傅春兒撫著額頭跳了起來,說:“我怎麼就做事沒譜,我這叫’謹慎’,’謹慎’!”
黃以安咬著牙道:“小七的事情你就’謹慎’了,那我呢?”
“你不一樣!”傅春兒隨口說。
黃以安一愣,問:“我怎地就不一樣了?”
傅春兒自悔失言,連忙用話語岔開,說:“我明天先將你介紹給壽家六爺,然後讓他安排莊頭從城外上來見你,好不好?”
黃以安本想追問,可是見傅春兒別過頭去。面上神色沉鬱,突然又有點不忍心,話到口邊又忍回去,心裡惦記著要去與紀小七說道說道。然而傅春兒卻沒忘記這茬,囑咐黃以安不要將此事讓紀燮知道。

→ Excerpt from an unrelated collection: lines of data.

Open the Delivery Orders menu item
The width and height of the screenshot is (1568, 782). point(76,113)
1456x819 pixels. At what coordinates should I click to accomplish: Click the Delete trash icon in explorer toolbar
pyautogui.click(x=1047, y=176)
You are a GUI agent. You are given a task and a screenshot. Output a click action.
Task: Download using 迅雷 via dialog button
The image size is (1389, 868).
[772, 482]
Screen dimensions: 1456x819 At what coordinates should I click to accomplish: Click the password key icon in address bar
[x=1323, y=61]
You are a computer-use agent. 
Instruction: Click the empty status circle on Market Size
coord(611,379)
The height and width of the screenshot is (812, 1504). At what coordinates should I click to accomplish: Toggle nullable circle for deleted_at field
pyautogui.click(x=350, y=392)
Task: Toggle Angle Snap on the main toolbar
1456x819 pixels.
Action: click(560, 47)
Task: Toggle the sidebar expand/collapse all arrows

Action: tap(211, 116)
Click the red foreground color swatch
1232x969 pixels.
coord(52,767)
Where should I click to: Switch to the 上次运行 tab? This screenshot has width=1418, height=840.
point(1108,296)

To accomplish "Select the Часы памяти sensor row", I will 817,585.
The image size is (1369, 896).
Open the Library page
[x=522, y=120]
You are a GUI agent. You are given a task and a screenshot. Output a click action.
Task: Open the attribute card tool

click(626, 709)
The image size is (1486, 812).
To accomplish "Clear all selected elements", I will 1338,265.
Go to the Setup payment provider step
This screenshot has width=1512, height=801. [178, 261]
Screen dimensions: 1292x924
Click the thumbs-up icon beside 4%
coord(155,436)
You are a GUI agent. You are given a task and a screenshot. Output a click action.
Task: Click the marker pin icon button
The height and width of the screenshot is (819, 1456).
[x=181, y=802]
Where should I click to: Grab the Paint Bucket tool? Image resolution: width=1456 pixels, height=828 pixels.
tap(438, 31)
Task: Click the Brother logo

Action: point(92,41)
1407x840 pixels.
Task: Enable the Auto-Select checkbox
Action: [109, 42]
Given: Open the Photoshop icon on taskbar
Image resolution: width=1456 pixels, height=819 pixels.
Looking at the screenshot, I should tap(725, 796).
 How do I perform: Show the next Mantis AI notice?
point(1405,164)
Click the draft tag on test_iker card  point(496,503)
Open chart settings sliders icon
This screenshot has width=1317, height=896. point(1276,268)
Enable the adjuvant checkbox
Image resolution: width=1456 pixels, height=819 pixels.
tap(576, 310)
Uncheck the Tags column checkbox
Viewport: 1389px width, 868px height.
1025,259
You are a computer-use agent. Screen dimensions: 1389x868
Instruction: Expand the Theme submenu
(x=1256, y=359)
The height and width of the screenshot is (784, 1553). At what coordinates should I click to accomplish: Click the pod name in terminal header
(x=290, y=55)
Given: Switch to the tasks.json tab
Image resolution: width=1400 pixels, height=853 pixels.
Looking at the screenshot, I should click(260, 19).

“若是為了我一介外人,傷了他們母子之情,小七爺心中該有多麼難受啊!”傅春兒輕輕地說,神情卻是落寞的。
“若是小七沒有將你當外人,他有該當如何,而你又會如何呢?”這句話黃以安想著。看著。沒說出口。隱隱覺得胸口哪裡有點不舒服,但是傅春兒既堅持,他只得答應,同時也應下了明日依約去見壽老六。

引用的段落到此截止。